== SUPPLIED MATERIAL ==
# # #

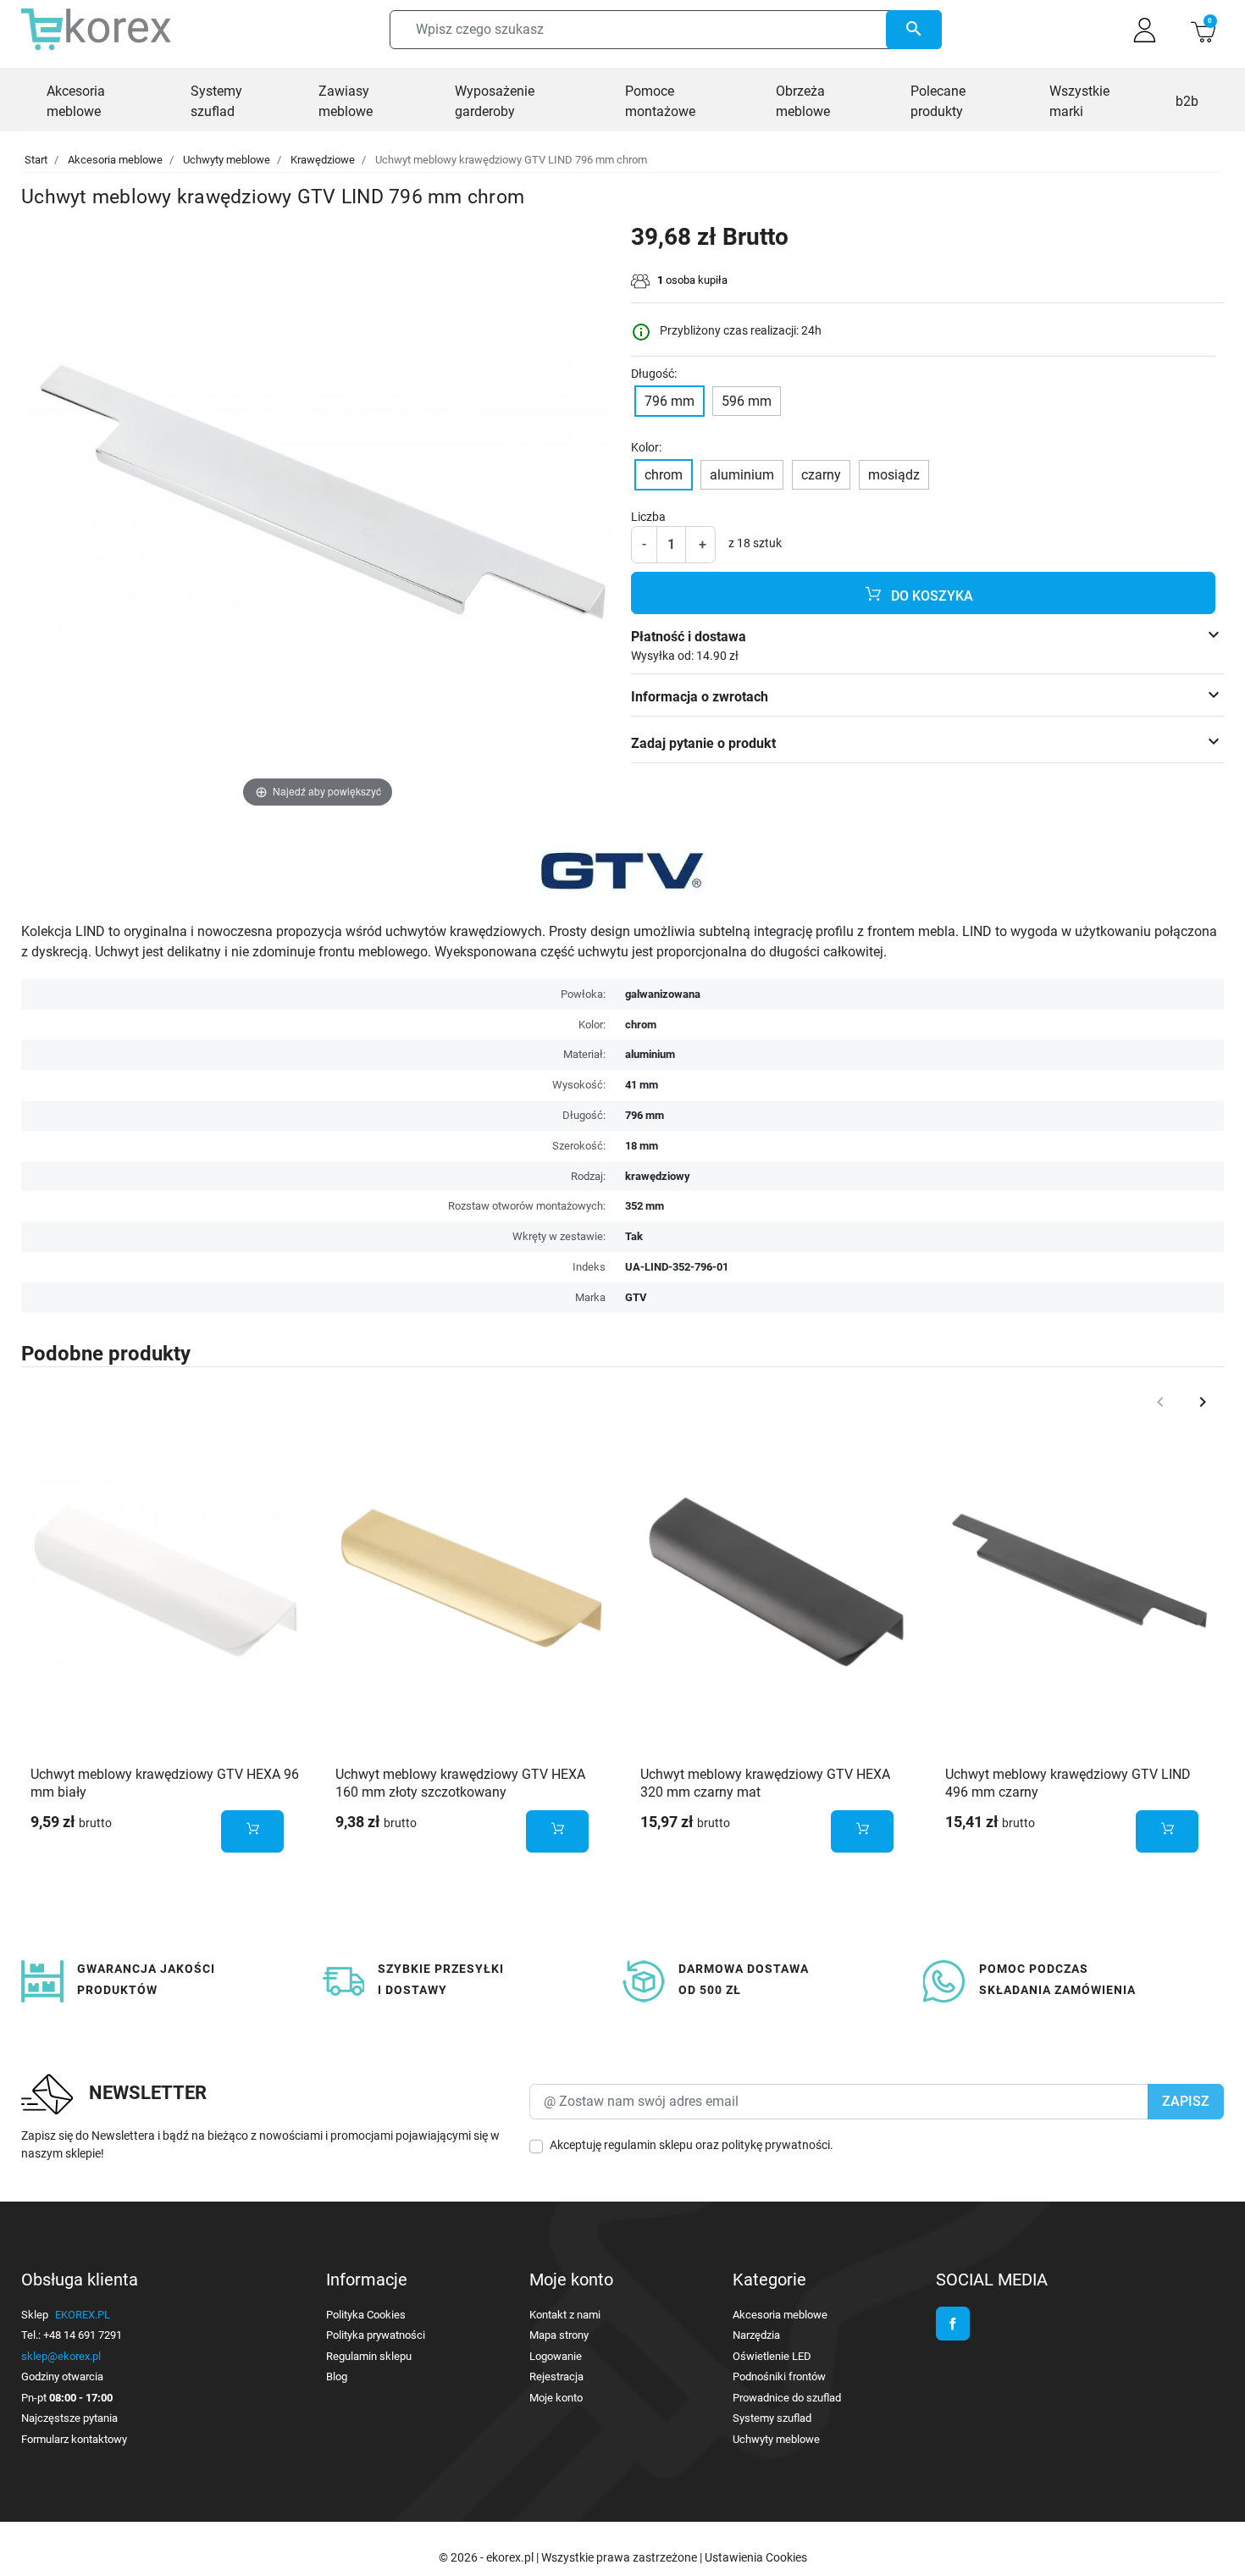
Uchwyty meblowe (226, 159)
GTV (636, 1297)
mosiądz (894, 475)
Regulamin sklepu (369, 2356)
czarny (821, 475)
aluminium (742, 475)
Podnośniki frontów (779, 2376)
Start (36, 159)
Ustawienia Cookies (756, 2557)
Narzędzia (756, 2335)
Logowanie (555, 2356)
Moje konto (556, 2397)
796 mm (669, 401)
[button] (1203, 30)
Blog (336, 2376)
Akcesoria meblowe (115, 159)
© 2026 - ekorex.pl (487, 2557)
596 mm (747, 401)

# # #

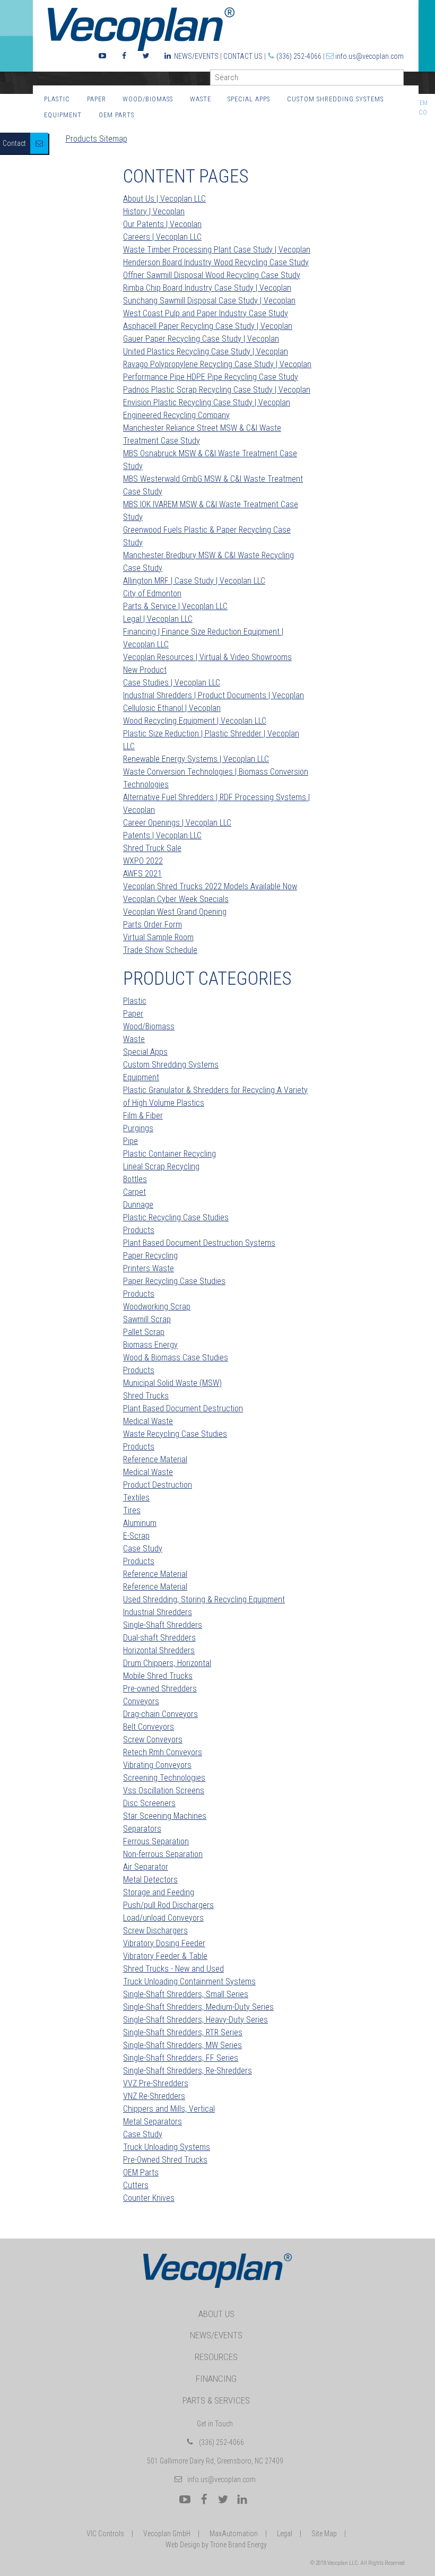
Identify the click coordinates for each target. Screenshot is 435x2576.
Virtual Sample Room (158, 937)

# # #

Given the records above, return exactly the lines starting at the line containing "Narzędzia (756, 2335)" and ending at the line containing "596 mm (747, 401)", including both.

Narzędzia (756, 2335)
Logowanie (555, 2356)
Moje konto (556, 2397)
796 mm (669, 401)
[button] (1203, 30)
Blog (336, 2376)
Akcesoria meblowe (115, 159)
© 2026 - ekorex.pl (487, 2557)
596 mm (747, 401)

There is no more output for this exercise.